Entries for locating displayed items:
↓↓↓

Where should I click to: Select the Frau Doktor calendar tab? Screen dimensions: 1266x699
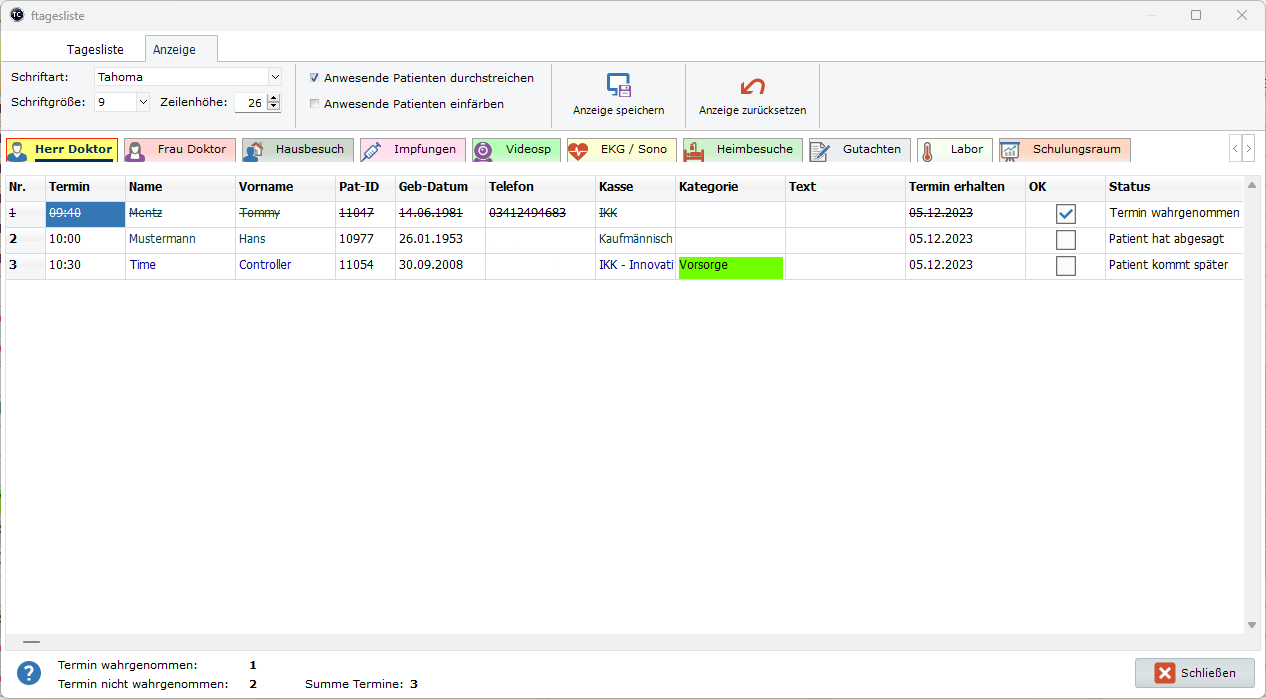click(180, 150)
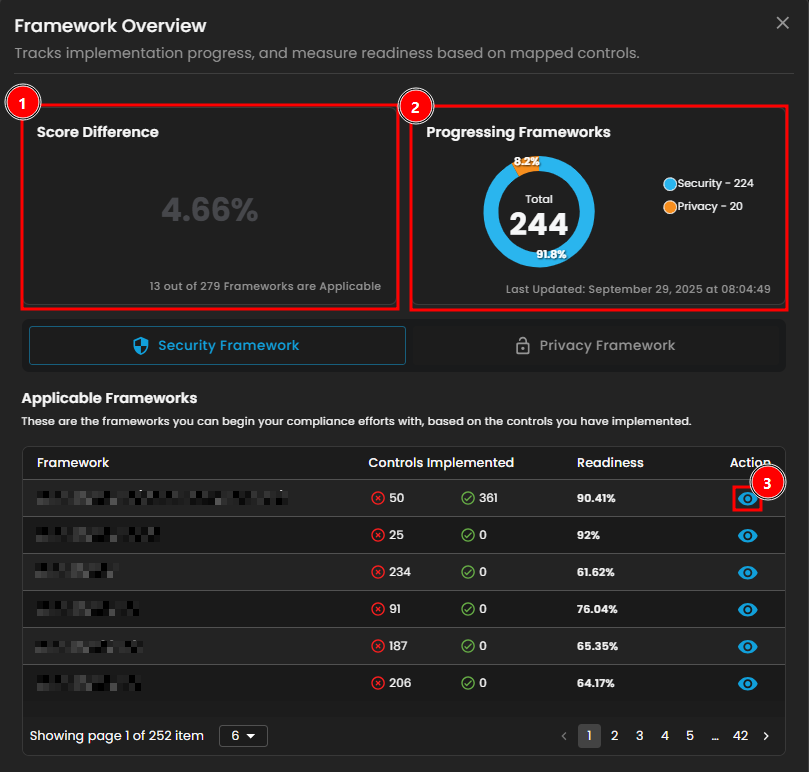
Task: Select page 5 in the pagination
Action: pyautogui.click(x=690, y=736)
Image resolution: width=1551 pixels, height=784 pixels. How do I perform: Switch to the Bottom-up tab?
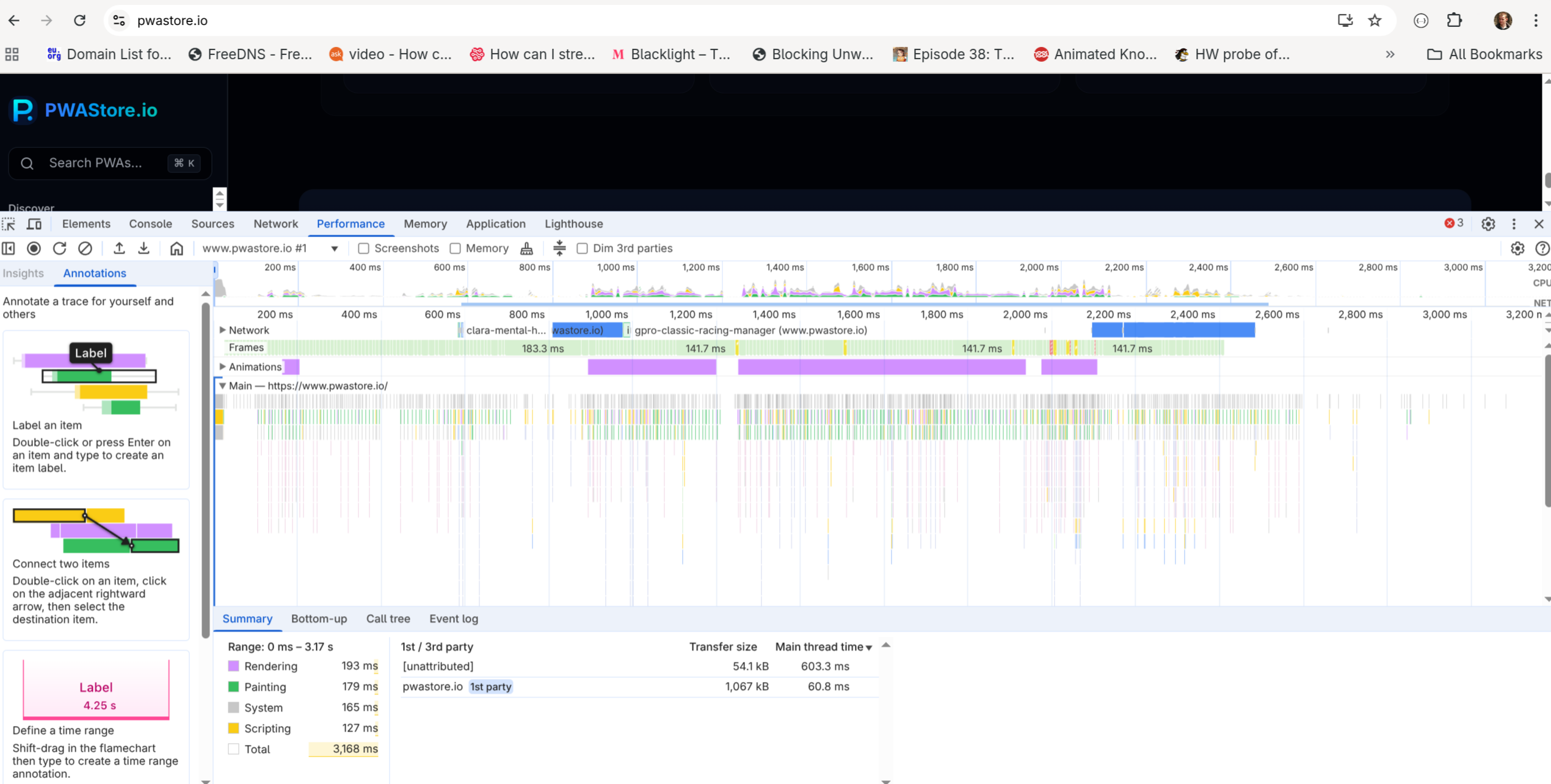[319, 619]
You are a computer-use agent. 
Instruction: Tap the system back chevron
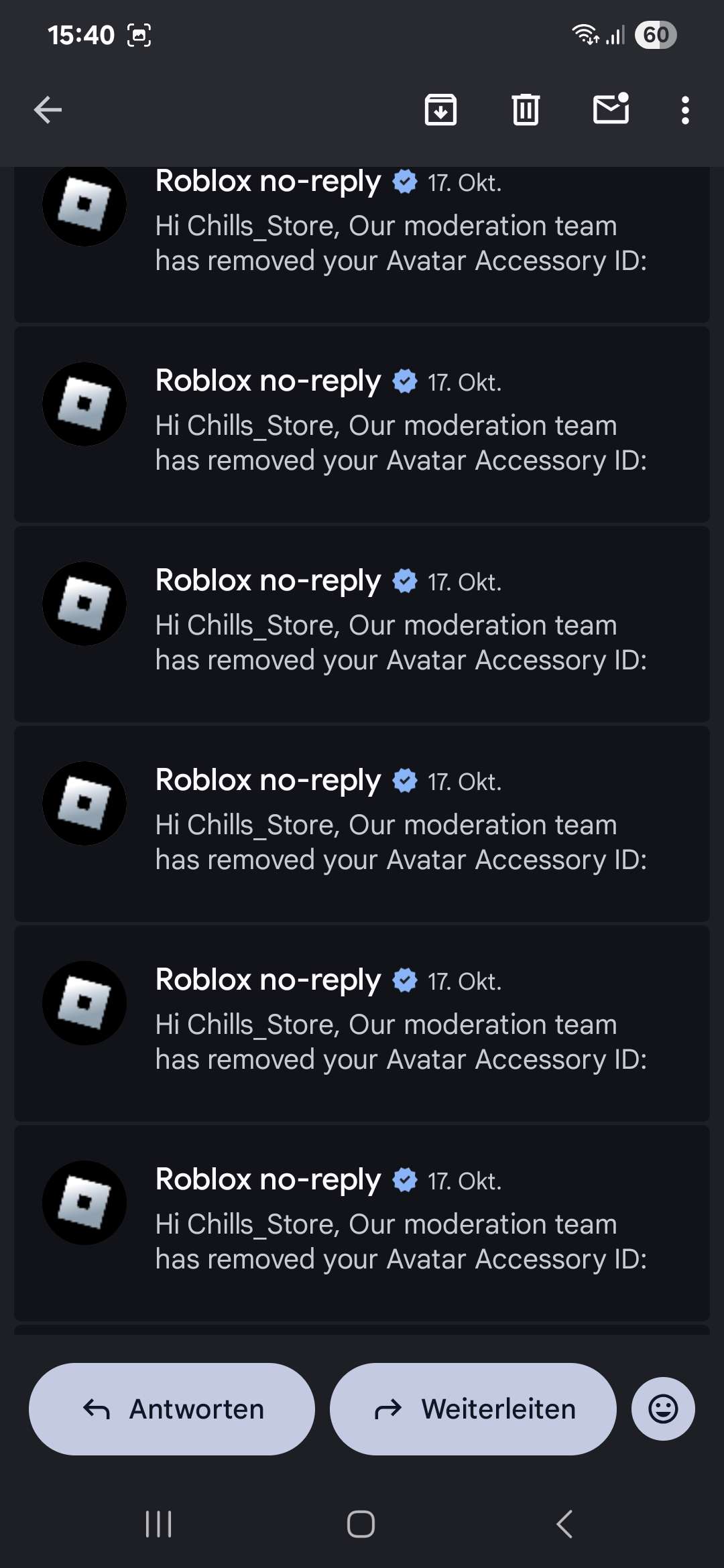564,1524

↑↑↑

Instructions for the task » Quote the entries verbatim from the line containing "You are a computer-use agent." through the end of the entries, leaving out the pictures.

Result of this task »
You are a computer-use agent. 
Instruction: Tap the system back chevron
564,1524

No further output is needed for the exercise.